Happy Holidays people! If you live in the Bay Area then the next week is probably your time off, so I hope you have fun and enjoy the holiday season! As for Robotics, I just finished Week 2 of Perception, and will probably kick off Week 3 in 2018. I am excited for the last ‘real’ course (Estimation & Learning), and then building my own robot as part of the ‘Capstone’ project after that :-D.
This week’s articles:
I recently came across XGBoost (eXtreme Gradient Boosting), an improvement over standard Gradient Boosting – thats actually a shame, considering how popular this method is in Data Science. If you are rusty on ensemble learning, take a look at this article on bagging/random Forests, and my own intro to Boosting.
XGBoost is one of the most efficient versions of Gradient Boosting, and apparently works really well on structured/tabular data. It also provides features such as sparse-awareness (being able to handle missing values), and the ability to update models with ‘continued training’. Its effectiveness for tabular data has made it very popular with Kaggle winners, with one of them quoting: “When in doubt, use xgboost”!
Take a look at the original paper to dig deeper.
A lot of companies, such as Google, Microsoft, etc have recently shown interest in the domain of Quantum Computing. Rigetti happens to be a startup that aims to rival these juggernauts with its great solution to cloud-Quantum Computing (called Forest). They even have their own Python integration!
The article in question details their efforts to prototype simple clustering with quantum computing. It is still pretty crude, and is by no means a replacement to traditional systems – for now. One of the major critical points is “Applying Quantum Computing to Machine Learning will only make a black-box system more difficult to understand”. This is infact true, but the author suggests that ML could actually/maybe help us understand the behavior of Quantum Computers by modelling them!
A simple, easy-to-read, fun article on how you could break the simplest CAPTCHA algorithms with CV+Deep Learning.
Indexing structures are essentially data structures meant for efficient data access. For example, a B-Tree Index is used for efficient range-queries, a Hash-table is used for fast key-based access, etc. However, all of these data structures are pretty rigid in their behavior – they do not fine-tune/change their parameters based on the structure of the data.

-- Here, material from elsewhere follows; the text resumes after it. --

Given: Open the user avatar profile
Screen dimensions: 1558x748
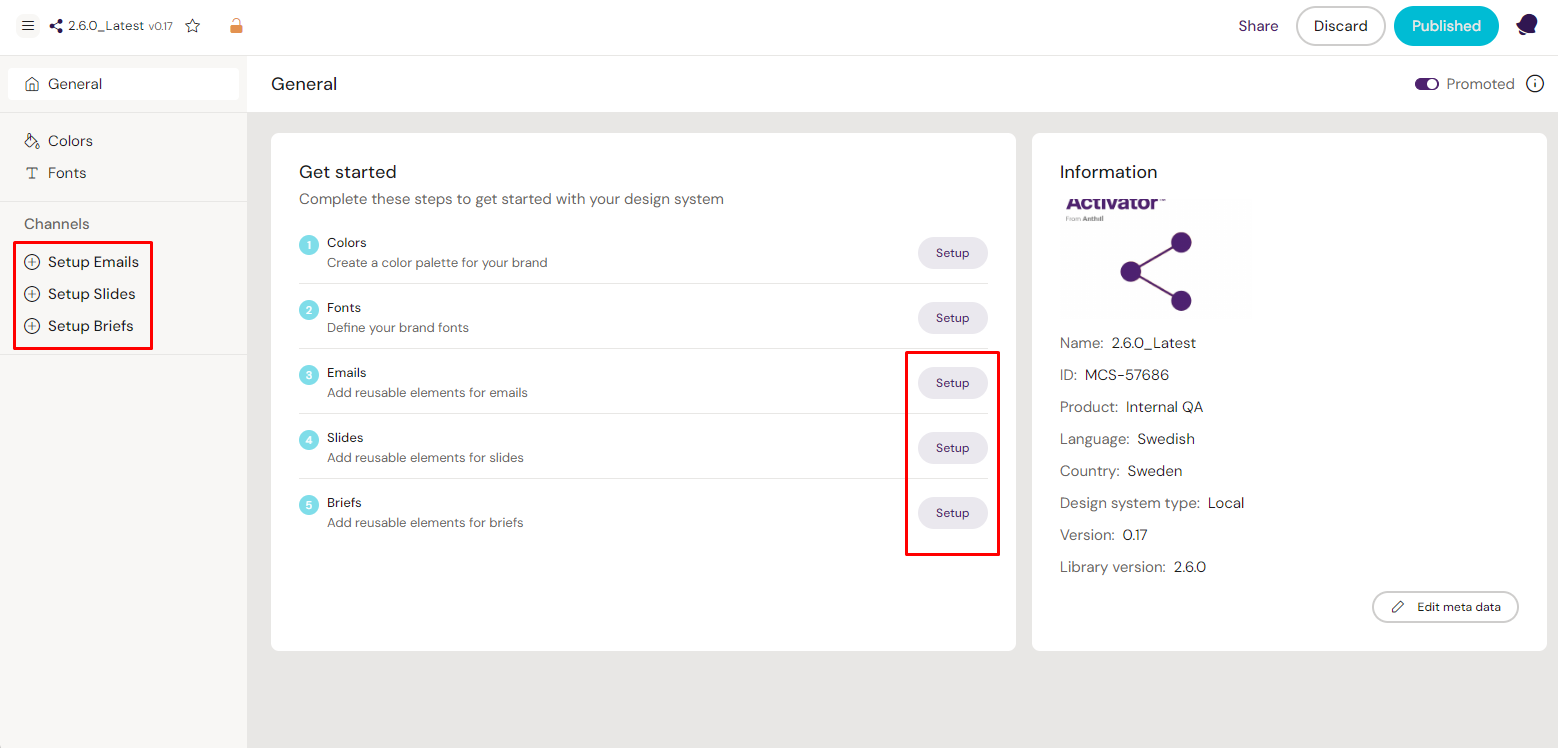Looking at the screenshot, I should (x=1526, y=26).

This paper (that includes the Google legend Jeff Dean as an author) explores the possibility of using Neural Networks (infact, a hierarchy of them) as indexing structures. Basically, you would use a Neural Network to compute the function – f: data -> hash/position.
Some key takeaways from the paper:
- Range Index models essentially ‘learn’ a cumulative distribution function.
- The overall ‘learned index’ by this paper is a hierarchy of models (but not a tree, since two models at a certain layer can point to the same model in the next layer)
- As you go down the layers, the models deal with smaller and smaller subsets of the data.
- Unlike a B-Tree, no ‘search’ involved, since each model predicts the next model for hash generation.
This post on the Google Research blog details the development of a WaveNet-like framework to generate Human Speech from text.